Just noticed on the American Airlines site that, when travelling from Dublin to Chicago you clear immigration in Chicago. Why are AA any different from other airlines?


----------



## bond-007 (5 Oct 2007)

*Re: US Immigration queues at Dublin, get there early!!*

AA have simply taken the choice not to use the immigration facilities in Dublin. There is no obligation on AA to use it. It may be well cheaper for AA not to.


----------



## bb12 (5 Oct 2007)

*Re: US Immigration queues at Dublin, get there early!!*

flew to the states last week and while the q for immigration extended up the stairs, it moved very quickly and i had just enough time to fill in my forms before getting to immigration. i flew with delta on a 9am flight so don't think there were any other stateside flights leaving at that time.


----------



## zag (8 Oct 2007)

*Re: US Immigration queues at Dublin, get there early!!*

When I arrived back in DUB this Saturday, we came into the (old) new bit of the terminal - the well designed straight bit to the left after you come through security.  This bit is due to be knocked down as part of the next round of redevelopment at the airport from what I've heard.  Go figure . . .

Anyway, this is also the bit that doesn't have US pre-clearance.

When we arrived there were AA, Delta and Continental planes there - so unless the passengers were bussed over from the pre-clearance area (possible, but I haven't seen it before) then all the passengers on those flights would have had to clear immigration at their destination instead of Dublin.

Maybe the airlines have got tired of having their passengers coralled in that awful squishy little area (with insufficient seating, one tiny coffee shop and no way out) after you pre-clear immigration.

z


----------



## bond-007 (9 Oct 2007)

*Re: US Immigration queues at Dublin, get there early!!*



> Maybe the airlines have got tired of having their passengers coralled in that awful squishy little area (with insufficient seating, one tiny coffee shop and no way out) after you pre-clear immigration.

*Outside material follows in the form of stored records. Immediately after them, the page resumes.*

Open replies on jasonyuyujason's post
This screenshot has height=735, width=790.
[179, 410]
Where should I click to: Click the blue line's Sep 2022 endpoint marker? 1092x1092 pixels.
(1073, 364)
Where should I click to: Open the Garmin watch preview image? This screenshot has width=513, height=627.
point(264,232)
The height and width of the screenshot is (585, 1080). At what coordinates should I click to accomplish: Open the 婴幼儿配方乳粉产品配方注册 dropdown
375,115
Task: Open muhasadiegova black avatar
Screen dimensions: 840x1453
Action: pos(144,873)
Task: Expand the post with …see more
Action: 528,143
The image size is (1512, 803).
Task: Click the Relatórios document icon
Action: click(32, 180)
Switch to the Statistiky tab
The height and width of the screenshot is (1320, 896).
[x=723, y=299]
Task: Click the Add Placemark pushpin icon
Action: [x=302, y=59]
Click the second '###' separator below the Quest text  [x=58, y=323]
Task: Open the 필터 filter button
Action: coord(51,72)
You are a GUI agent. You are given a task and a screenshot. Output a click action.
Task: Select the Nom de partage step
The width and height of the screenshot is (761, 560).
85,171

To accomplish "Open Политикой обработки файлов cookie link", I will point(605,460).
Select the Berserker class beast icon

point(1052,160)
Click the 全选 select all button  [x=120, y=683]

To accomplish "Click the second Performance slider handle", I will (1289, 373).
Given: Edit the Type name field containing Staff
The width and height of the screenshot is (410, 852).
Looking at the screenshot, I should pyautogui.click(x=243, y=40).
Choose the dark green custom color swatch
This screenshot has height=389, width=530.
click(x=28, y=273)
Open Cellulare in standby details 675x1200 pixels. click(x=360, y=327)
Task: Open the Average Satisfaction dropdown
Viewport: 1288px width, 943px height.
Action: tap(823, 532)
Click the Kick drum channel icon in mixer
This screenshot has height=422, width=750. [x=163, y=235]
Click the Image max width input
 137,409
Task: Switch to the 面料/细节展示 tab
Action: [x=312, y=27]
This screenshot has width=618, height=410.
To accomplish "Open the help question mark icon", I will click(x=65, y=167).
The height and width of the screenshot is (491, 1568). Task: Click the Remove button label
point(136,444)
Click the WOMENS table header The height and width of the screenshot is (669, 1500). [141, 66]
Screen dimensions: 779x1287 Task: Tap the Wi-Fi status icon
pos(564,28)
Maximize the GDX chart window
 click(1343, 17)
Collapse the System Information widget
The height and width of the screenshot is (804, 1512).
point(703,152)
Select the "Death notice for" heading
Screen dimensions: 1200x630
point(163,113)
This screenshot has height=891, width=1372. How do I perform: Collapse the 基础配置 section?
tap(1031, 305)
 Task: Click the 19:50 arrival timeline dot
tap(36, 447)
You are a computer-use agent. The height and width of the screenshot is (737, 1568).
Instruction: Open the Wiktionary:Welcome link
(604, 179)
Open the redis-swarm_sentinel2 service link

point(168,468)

Most likely. Also I feel the advantages of clearing in DUB are less and less nowadays. Also the airlines pay less if they don't use pre clearance.


----------



## Buckshee (16 Nov 2007)

*Re: US Immigration queues at Dublin, get there early!!*

going to Boston soon via shannon (both ways).....anybody know where we will clear immigration ????

Aer Lingus flight No: EI133.... Do we get off the plane in Shannon or what is the story ??

Any advice welcome...thanks


----------



## bond-007 (17 Nov 2007)

*Re: US Immigration queues at Dublin, get there early!!*

If a flight goes via Shannon, the immigration is done in Shannon.


----------



## Ron Burgundy (17 Nov 2007)

*Re: US Immigration queues at Dublin, get there early!!*



bb12 said:


> flew to the states last week and while the q for immigration extended up the stairs, it moved very quickly and i had just enough time to fill in my forms before getting to immigration. i flew with delta on a 9am flight so don't think there were any other stateside flights leaving at that time.



who was this flight, gettin it in jan and Delta has had bad press in Ireland recently


----------



## Buckshee (17 Nov 2007)

*Re: US Immigration queues at Dublin, get there early!!*



bond-007 said:


> If a flight goes via Shannon, the immigration is done in Shannon.


 
So its everybody off the plane.....clear immigration then back on ( all within an hour to avioid delaying the plane ) ??  Oh dear

Thanks for the info Bond


----------



## scatriona (20 Nov 2007)

We flew with Aer Lingus last week to NYC on a 4pm flight and cleared immigration in JFK, was all quite handy actually, just the regular queues.


----------